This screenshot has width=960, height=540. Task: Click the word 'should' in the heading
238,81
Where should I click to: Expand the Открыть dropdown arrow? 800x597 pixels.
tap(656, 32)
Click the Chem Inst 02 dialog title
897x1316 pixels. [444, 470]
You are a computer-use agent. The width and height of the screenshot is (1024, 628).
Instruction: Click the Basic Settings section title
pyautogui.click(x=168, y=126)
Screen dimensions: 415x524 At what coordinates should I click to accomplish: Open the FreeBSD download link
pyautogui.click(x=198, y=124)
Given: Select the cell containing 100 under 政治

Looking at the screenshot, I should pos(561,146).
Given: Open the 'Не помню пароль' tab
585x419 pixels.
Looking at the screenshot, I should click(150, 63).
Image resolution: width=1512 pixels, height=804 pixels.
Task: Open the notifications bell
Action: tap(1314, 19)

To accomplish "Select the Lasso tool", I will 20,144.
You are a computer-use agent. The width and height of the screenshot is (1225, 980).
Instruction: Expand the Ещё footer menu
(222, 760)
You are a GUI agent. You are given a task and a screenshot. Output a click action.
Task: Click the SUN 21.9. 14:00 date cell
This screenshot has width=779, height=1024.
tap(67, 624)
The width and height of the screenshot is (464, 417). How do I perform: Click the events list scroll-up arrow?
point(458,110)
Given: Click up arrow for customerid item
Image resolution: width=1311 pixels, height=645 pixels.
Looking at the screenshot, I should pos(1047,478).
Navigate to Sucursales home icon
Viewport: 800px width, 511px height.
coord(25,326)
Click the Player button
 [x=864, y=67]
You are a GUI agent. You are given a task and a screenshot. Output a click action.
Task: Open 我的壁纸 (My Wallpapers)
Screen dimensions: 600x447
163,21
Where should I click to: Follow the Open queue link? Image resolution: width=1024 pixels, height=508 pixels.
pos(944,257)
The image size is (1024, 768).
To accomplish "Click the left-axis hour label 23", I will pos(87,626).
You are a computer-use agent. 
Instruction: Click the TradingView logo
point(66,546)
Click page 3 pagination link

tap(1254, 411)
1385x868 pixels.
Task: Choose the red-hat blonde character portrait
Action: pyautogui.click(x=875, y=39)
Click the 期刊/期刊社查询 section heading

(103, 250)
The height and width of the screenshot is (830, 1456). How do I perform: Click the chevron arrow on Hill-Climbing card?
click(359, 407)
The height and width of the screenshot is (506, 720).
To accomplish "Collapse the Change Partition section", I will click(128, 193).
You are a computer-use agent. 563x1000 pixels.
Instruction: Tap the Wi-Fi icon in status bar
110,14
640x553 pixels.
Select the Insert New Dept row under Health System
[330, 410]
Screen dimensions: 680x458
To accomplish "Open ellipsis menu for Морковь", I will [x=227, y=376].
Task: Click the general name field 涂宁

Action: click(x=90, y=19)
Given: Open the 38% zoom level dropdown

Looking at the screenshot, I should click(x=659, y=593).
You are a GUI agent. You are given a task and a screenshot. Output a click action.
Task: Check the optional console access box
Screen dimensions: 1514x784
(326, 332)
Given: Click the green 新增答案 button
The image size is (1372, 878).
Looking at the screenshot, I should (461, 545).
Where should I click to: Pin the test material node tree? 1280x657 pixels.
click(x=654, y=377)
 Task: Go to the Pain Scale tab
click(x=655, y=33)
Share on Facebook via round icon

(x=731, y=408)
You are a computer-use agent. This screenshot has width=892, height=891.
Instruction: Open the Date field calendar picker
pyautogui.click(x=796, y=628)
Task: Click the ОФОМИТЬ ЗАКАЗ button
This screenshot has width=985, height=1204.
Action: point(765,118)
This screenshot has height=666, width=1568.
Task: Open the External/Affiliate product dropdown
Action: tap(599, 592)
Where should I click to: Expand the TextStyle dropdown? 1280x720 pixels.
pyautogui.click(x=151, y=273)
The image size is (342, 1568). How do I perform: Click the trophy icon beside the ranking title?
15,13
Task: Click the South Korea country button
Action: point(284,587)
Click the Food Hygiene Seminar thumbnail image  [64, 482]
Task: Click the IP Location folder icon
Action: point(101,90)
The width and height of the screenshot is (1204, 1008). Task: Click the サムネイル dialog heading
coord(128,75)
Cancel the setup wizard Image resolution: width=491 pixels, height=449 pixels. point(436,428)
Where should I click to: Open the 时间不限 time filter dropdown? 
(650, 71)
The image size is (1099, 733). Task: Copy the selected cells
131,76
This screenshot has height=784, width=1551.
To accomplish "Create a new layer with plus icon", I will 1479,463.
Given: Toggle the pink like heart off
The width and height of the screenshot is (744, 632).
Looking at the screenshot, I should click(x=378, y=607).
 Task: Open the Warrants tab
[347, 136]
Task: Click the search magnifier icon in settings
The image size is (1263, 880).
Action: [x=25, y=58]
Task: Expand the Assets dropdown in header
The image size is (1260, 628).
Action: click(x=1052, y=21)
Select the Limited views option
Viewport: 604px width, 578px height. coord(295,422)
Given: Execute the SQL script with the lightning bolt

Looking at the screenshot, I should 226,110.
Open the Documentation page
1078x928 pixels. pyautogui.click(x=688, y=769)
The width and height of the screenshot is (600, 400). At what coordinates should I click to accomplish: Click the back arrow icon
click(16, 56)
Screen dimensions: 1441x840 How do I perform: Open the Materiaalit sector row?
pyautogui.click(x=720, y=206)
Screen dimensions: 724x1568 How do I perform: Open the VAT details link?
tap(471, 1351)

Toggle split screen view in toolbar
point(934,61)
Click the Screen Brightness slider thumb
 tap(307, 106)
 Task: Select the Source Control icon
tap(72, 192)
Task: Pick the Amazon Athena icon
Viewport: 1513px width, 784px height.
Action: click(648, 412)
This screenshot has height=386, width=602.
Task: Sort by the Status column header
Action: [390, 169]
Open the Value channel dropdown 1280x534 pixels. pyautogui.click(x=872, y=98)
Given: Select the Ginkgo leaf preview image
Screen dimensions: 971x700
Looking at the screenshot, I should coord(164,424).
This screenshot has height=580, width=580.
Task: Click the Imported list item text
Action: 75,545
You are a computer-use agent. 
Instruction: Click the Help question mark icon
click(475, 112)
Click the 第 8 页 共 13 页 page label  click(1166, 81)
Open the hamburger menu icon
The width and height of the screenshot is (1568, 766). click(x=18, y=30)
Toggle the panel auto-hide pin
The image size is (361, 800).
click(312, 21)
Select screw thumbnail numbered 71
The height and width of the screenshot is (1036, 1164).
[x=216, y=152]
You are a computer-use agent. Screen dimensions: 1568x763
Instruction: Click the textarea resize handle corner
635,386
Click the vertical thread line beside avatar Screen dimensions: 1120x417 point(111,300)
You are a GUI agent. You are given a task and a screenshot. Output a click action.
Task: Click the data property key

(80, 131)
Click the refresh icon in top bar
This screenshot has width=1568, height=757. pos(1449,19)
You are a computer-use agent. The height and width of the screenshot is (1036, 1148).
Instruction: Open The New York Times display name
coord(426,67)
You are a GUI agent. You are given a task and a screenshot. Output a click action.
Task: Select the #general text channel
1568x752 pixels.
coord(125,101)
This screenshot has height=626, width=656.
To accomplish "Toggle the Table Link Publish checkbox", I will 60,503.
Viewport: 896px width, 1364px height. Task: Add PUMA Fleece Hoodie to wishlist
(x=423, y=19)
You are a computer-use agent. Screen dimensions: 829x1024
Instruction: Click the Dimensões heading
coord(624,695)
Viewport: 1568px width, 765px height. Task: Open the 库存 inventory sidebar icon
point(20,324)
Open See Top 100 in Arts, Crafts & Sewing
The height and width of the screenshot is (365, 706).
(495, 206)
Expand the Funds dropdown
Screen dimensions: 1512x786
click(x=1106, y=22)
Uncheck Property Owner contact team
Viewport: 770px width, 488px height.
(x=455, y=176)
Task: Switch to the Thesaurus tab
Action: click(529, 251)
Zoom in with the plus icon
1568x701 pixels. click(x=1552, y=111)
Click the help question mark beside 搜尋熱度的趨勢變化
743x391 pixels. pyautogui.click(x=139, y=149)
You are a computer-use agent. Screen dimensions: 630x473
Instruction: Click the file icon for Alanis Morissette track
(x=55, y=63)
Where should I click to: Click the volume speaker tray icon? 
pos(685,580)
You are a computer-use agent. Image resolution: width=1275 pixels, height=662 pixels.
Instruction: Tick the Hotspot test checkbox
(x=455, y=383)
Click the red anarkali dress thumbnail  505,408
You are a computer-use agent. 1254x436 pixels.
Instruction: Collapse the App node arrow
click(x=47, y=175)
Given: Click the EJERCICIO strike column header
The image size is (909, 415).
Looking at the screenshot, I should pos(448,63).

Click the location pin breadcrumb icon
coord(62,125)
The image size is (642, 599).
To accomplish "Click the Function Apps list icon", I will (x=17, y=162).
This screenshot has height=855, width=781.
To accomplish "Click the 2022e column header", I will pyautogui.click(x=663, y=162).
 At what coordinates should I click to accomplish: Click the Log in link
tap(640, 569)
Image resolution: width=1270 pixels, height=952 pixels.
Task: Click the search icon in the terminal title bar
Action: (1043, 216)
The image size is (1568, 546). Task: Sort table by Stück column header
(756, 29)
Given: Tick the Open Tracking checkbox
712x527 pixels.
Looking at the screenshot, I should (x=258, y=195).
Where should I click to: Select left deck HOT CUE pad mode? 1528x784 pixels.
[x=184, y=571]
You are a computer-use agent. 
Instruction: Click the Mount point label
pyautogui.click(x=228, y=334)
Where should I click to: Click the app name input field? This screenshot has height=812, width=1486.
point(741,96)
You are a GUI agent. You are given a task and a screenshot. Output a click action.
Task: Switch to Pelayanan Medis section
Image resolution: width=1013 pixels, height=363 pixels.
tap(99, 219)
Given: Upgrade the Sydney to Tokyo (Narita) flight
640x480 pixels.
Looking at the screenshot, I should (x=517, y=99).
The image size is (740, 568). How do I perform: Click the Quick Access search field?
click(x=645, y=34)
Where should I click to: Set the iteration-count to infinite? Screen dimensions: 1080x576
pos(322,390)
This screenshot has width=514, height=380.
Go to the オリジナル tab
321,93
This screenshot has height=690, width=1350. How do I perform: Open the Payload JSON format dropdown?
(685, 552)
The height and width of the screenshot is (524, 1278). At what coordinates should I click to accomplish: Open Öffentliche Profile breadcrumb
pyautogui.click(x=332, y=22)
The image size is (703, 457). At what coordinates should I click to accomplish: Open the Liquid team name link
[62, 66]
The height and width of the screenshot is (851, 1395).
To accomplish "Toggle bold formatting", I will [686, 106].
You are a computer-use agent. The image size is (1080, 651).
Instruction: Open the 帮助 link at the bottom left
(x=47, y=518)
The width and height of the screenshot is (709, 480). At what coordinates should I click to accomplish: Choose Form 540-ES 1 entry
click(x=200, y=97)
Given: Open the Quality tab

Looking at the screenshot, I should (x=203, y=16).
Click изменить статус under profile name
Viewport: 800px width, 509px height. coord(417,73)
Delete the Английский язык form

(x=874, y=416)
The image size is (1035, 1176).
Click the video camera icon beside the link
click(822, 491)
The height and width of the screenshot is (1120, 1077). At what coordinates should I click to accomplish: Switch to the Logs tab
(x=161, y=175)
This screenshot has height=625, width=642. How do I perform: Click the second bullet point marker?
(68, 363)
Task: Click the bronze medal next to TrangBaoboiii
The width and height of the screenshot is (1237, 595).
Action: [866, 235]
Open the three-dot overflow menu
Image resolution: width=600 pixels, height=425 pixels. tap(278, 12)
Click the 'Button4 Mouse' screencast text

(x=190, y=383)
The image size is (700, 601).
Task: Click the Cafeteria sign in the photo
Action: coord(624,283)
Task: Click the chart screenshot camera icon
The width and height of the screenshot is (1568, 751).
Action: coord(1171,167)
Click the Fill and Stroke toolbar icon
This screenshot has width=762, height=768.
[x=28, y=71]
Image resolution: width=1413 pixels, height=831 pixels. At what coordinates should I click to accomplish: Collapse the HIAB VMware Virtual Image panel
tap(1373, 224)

++++++

--- The task ---
Write out only the lines that run from the line containing "Screen dimensions: 415x524" through the line containing "Given: Open the 'Не помню пароль' tab", both included, exactly as they appear above.

--- Response to the exercise ---
Screen dimensions: 415x524 At what coordinates should I click to accomplish: Open the FreeBSD download link
pyautogui.click(x=198, y=124)
Given: Select the cell containing 100 under 政治

Looking at the screenshot, I should pos(561,146).
Given: Open the 'Не помню пароль' tab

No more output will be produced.